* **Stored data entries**
============================================================
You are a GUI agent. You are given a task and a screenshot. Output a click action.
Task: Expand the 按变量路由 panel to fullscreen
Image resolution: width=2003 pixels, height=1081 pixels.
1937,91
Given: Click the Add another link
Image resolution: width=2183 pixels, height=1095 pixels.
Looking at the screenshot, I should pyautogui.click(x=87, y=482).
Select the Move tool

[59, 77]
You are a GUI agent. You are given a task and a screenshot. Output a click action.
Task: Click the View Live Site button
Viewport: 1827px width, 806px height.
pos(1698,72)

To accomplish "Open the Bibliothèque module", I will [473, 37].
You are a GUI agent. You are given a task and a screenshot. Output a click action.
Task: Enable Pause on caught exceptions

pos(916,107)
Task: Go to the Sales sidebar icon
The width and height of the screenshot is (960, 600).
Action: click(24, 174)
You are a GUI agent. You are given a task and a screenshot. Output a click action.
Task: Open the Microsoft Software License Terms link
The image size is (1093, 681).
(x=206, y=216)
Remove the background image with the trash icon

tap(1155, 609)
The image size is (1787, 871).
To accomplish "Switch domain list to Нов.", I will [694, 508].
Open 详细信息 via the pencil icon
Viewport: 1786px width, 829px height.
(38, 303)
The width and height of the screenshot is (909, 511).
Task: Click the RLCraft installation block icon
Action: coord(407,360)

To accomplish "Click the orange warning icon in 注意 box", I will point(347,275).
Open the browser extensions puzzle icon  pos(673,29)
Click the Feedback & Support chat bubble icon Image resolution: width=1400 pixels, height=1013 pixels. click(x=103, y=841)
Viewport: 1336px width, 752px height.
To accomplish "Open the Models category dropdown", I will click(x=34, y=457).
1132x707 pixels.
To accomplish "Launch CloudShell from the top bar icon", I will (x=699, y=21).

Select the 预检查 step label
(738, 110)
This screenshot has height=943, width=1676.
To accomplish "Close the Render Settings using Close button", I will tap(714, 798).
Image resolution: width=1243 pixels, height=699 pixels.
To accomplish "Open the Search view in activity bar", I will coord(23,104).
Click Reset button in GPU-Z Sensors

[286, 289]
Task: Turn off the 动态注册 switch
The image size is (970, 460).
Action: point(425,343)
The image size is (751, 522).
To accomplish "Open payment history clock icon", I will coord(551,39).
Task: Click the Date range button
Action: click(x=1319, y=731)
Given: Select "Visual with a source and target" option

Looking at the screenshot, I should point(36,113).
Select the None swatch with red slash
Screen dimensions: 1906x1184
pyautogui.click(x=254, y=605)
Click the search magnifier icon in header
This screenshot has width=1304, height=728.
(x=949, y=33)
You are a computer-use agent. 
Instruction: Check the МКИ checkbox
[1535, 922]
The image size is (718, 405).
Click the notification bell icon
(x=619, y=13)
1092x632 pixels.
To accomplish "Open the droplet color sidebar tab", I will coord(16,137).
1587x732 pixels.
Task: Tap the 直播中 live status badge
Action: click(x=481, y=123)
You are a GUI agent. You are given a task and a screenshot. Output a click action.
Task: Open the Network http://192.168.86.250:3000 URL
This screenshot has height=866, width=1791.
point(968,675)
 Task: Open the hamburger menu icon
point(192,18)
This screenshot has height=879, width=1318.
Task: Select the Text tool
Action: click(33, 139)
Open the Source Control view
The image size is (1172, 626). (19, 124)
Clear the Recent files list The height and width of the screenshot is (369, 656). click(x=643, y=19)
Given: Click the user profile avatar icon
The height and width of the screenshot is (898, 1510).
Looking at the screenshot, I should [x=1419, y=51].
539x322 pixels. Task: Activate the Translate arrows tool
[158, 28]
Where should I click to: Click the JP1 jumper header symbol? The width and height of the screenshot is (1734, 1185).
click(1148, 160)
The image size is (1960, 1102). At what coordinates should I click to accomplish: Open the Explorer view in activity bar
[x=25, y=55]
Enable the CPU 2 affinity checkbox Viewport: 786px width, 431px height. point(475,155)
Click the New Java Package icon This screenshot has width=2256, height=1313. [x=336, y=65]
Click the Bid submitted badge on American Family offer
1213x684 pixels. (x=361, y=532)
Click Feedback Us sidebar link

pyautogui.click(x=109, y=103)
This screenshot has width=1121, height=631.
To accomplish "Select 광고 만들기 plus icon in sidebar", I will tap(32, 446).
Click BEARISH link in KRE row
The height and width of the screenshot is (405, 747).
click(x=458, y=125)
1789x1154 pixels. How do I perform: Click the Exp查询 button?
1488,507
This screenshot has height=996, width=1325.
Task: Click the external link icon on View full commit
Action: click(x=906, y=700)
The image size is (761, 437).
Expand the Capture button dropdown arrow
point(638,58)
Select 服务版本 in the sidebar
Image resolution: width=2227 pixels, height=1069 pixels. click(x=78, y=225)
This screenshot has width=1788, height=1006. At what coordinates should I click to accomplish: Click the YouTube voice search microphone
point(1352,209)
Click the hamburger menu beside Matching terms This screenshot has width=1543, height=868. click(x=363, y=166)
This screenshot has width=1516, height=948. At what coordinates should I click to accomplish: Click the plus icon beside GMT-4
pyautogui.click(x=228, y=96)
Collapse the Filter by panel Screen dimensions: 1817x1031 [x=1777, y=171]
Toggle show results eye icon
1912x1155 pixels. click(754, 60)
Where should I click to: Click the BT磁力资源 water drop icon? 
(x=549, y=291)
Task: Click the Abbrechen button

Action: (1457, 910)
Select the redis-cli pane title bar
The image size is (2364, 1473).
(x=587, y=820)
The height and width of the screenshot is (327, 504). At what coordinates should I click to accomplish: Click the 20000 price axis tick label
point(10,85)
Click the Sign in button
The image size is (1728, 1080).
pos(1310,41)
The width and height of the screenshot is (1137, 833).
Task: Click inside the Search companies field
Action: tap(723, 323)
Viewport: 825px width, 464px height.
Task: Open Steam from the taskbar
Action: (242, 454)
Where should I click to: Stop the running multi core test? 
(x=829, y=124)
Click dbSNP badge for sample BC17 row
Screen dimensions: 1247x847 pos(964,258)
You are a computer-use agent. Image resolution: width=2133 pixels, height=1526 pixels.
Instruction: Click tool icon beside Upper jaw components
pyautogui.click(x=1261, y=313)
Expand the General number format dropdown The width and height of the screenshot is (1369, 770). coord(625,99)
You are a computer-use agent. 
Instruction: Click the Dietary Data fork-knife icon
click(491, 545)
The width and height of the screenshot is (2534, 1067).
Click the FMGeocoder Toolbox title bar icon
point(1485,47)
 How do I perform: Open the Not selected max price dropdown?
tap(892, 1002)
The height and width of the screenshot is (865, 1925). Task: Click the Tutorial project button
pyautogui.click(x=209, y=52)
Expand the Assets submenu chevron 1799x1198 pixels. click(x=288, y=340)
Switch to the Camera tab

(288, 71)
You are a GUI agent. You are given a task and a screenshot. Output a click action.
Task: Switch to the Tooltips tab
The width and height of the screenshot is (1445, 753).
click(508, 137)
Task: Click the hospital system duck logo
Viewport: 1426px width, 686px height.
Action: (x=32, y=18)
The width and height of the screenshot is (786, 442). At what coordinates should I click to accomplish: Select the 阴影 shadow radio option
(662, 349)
============================================================
* **WHAT THE TASK REQUIRES**
Find all lines holding the word "panel" in the records above and copy them.

* **SOLUTION**
Task: Expand the 按变量路由 panel to fullscreen
Collapse the Filter by panel Screen dimensions: 1817x1031 [x=1777, y=171]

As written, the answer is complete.